The only exception to that would be when the share price is below book value which is most certainly not the case with AAPL.

You know who would rather see buybacks than dividends? The .00001% Tim Cooks expense account takes care of most of his expenses. He doesn’t need the dividend income of his $300,000,000. He could easily put a few million shares in a brokerage account and borrow against them at 2% interest. No dividend tax to pay, no gains tax to pay, easy money!

If Warren Buffet’s company paid a 3% dividend that would net him a cool billion dollars in annual dividend income which would be taxed at 23.8% federal… call it 200 million in taxes paid for round numbers. By not paying a dividend the money keeps growing within Berkshire and he pay’s nothing on that wealth creation. EVER! God bless the USA!!!

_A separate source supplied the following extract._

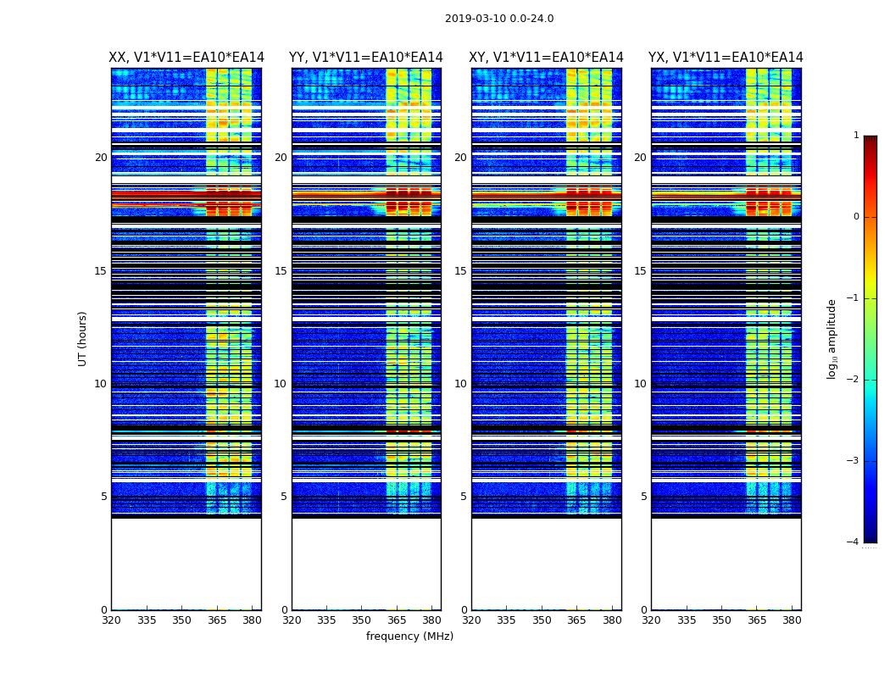This screenshot has height=678, width=890.
Task: Click the blank white region in YX plot
Action: coord(726,564)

Posted by y2kurtus | Report as abusive

@KenG_CA

Clearly it’s a matter of point of view. No Apple haven’t returned cash to you, but you are not “investors” plural, nor does use of the term “investors” plural have to relate to any particular set or subset of your choice. I’m not sure it can be much simpler. A market is a place of buyers and sellers. Apple are buying back shares they previously sold to the market (not to you specifically) at a lower rate than the current share price. They are quite clearly returning cash to investors (which in fact they would be doing regardless of the current share price) !!!

Posted by TheBasicMind | Report as abusive

@KenG

Dividends may be a more tangible form of returning cold, hard, cash to shareholders, but buybacks are more efficient at transferring corporate profits (in the form of *capital*) back to investors. When they say they are transferring capital to investors in buybacks they are not referring to the investors they buy shares from (who do, in the open market, get cash) but to the *other* shareholders who in turn get to own a larger portion of the company when the bought-back shares are cancelled.

Yes, you are still subject to the whims of the market when you want to liquidate your equity, but buybacks are attractive to true long term investors since the company is essentially issuing additional equity to you just for being a shareholder, tax free. Unless you assume the market is never efficient, that equity will eventually be priced fairly.

Posted by gfodor | Report as abusive

@KenG_CA @ y2kurtus — you do realise that as well as the buy-back, Apple’s board also agreed to increase the quarterly dividend by 15%, right? So they _are_ directly returning more cash to the shareholders.

Posted by ManxStef | Report as abusive

Two questions:

1) When Apple posts another few quarters with 50%+ growth in the next few years, what will happen to its share price?

2) What makes Apple’s dollar of revenue, with ~40% gross margin worth about as much as Amazon’s, with single digit margins (if that)?